Archive for September, 2009

Ways that being 25 is different than being 24

IMG_7084
The ability to enjoy coffee from an actual cup

Yeah, I don’t know what was wrong with me either, but somehow drinking my coffee from paper cup with a sippy lid just made it taste so much better.

I have acquired an appretiation for white wine

Before this white wine was for girls who were blonde, wore fake tan and were into ‘clubbing’. I thought it tasted like sour water. Now Im less judgemental about what people do with their bodies or spare time. And I’ve found that a good white is awesome on a hot day or with fish.

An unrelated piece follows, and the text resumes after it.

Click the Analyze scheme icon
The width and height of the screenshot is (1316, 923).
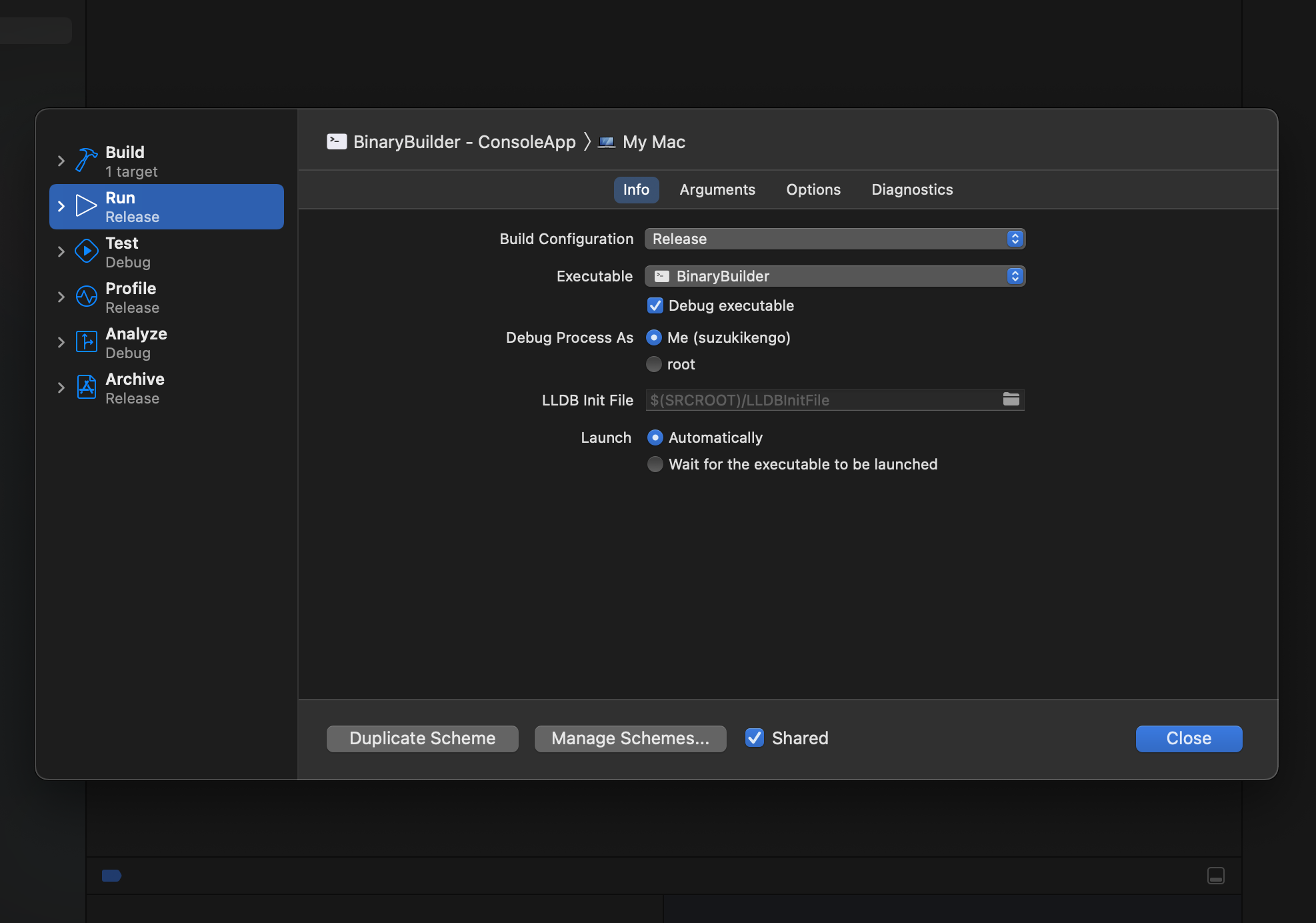87,341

I now care about how my alcoholic drinks taste

Gone are the days of $4 clean-skins from the sale rack. Now it’s $6 clean-skins from the sale rack.

My hangovers are more than just a morning thing now

Oh god, the pain I have felt, the suffering. This makes me feel the oldest. Maybe I should advance to $10 clean-skins from the sale rack

My metaboilism can no longer handle doughnuts as a main meal

I did this when I went to Japan and actually came back thinner . Good times.

I am no longer facinated by Ikea

Can I hear a hallelujah? I know my mum will be proud of me for this one.

I am facinated by bagels

Clearly these last two were a direct trade off. My twitter account has me on record declaring my undying love for doughnut shaped boiled bread.

When things were blue

Way back when I was in Barcelona in April last year I suffered from a serious bout of home sickness and loneliness. My tour had ended four days earlier, I had spent the previous three wandering to places I had visited with the tour and wanted a better look at. That morning though I woke up and suddenly really didn’t want to struggle though that day.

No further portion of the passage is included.